別のコマをクリックすると、移動させたいコマを選択し直せます。
ジャンプができる場合も同様にコマを移動させます。ジャンプを終えて手番を終了させる際には、画面上部の「終了」という青いボタンをクリックしてください。
帽子の移動方法については次のように操作します。
1.まず、移動したいマスをクリックして選びます。
2.その後、移動経路の選択をします。画面上部に下図のようなボタンが表示されます。

3.「1>2」、「2>1」というどちらかのボタンを押すと、帽子の経路が変更されます。
4.移動経路を決定したら、「行動決定」というボタンをクリックしてください。

ロール

自分のコマを1個選び、選んだコマを振りなおします。どの目が出るかはランダムです。

(BGAでの操作上の説明)
振りなおしたいコマをクリックで選び、画面上部の「ロールする」という青いボタンをクリックしてください。

ゲーム終了

誰かが自分のコマ8個全てを、自分のゴールのHOME ROWまで移動させたらゲーム終了です。
全てのコマをゴールまで移動させられたプレイヤーが勝者です。

ヴァリアントルール

テーブル作成時に、次の3つのルールオプションを適用できます。

  • ランダムスタート
クラシックルールでは最初のコマは炎、剣、本、木が2個ずつでスタートしますが、このルールでは最初のコマの出目が全てランダムになります。

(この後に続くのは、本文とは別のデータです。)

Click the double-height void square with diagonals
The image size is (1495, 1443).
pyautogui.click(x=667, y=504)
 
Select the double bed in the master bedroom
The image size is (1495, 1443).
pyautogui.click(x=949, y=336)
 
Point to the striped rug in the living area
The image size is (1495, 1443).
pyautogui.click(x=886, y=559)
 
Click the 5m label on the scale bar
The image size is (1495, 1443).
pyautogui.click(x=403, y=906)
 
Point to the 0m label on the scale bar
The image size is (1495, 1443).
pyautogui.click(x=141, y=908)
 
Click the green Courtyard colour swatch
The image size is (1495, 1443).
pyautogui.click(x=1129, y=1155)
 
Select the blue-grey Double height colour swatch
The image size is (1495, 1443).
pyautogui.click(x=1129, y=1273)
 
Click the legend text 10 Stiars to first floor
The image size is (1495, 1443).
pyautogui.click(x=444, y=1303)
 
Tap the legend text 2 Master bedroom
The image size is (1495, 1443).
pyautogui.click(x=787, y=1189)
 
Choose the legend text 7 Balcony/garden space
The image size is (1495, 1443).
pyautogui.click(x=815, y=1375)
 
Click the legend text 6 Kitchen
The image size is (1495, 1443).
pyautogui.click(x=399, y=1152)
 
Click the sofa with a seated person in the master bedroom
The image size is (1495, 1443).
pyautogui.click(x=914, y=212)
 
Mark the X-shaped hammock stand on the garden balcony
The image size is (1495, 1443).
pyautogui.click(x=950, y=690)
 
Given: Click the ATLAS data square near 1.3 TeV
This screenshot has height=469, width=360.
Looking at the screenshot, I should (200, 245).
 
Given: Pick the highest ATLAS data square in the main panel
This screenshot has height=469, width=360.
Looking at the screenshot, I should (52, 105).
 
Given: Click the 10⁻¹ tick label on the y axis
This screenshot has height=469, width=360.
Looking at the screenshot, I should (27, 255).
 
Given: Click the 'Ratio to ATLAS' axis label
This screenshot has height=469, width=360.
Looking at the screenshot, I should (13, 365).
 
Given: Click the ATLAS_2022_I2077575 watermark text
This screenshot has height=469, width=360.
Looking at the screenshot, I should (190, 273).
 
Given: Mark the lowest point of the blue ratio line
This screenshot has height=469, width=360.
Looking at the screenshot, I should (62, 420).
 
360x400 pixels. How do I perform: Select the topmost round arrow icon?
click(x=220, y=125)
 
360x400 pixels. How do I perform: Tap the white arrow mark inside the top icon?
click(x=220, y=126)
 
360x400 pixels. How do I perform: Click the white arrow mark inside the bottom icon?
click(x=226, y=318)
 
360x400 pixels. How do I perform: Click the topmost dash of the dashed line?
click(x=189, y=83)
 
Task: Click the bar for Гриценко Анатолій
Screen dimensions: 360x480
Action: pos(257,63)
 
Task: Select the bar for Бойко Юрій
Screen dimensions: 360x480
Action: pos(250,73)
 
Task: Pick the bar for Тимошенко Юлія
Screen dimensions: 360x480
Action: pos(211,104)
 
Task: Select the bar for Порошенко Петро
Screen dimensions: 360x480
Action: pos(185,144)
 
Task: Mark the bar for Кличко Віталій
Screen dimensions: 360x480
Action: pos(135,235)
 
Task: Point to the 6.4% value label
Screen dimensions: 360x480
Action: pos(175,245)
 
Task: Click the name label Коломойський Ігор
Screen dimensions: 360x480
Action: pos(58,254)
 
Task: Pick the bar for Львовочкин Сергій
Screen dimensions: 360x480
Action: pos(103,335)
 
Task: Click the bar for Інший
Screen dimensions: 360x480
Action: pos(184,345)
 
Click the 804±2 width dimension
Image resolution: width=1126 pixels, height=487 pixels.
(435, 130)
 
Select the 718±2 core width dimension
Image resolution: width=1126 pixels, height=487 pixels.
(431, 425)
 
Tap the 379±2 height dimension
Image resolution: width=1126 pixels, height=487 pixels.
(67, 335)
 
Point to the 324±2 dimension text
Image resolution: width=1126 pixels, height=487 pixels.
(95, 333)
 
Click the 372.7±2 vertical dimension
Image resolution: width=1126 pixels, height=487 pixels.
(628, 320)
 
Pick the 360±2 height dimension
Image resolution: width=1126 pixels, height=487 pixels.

なお、耳は出ません(耳が出た場合は振りなおされています)。

  • カオスルール
このルールを適用すると、自分のスタートHOME ROWにコマが残っているプレイヤーはボードの中央より先に自分のコマを進めることができません。中央より先に進めないという状態は、自分の手番開始時に適用されます。つまり、スタートに残っている最後の1個を連続ジャンプで一気に中央より先に進める、というようなことはできません。
なお、最初のコマはクラシックルールと同じです。

  • ランダム&カオス
上記2つのルールを組み合わせて適用します。